In the formula for a population standard deviation, you divide by the population size #N#, whereas in the formula for the sample standard deviation, you divide by #n-1# (the sample size minus one).

Explanation:

If #mu# is the mean of the population, the formula for the population standard deviation of the population data #x_{1},x_{2},x_{3},\ldots, x_{N}# is

#sigma=sqrt{\frac{sum_{k=1}^{N}(x_{k}-mu)^{2}}{N}}#.

If #bar{x}# is the mean of a sample, the formula for the sample standard deviation of the sample data #x_{1},x_{2},x_{3},\ldots, x_{n}# is

#s=sqrt{\frac{sum_{k=1}^{n}(x_{k}-bar{x})^{2}}{n-1}}#.

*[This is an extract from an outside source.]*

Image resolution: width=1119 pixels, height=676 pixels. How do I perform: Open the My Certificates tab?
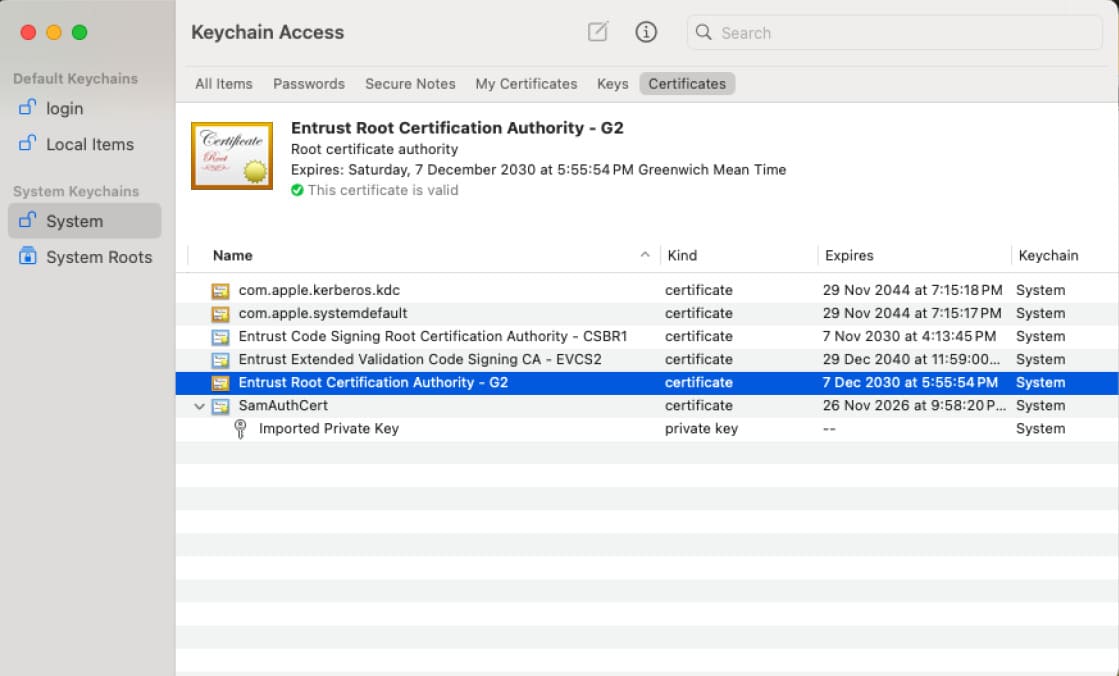click(526, 84)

The reason this is done is somewhat technical. Doing this makes the sample variance #s^{2}# a so-called unbiased estimator for the population variance #sigma^{2}#. In effect, if the population size is really large and you are doing many, many random samples of the same size #n# from that large population, the mean of the many, many values of #s^{2}# will have an average very close to the value of #sigma^{2}# (and, as far as a theoretical perspective goes, the mean of #s^{2}# as a "random variable" will be exactly #sigma^{2}#).

The technicalities for why this is true involve lots of algebra with summations, and is usually not worth the time spent for beginning students.